(Exercise requirements):
Make an exact copy of the lines below.

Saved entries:
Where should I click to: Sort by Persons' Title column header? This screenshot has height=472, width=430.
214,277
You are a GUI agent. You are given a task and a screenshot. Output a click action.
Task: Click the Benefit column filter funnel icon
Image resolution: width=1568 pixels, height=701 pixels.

(Response below):
Where should I click to: Sort by Persons' Title column header? This screenshot has height=472, width=430.
214,277
You are a GUI agent. You are given a task and a screenshot. Output a click action.
Task: Click the Benefit column filter funnel icon
Image resolution: width=1568 pixels, height=701 pixels.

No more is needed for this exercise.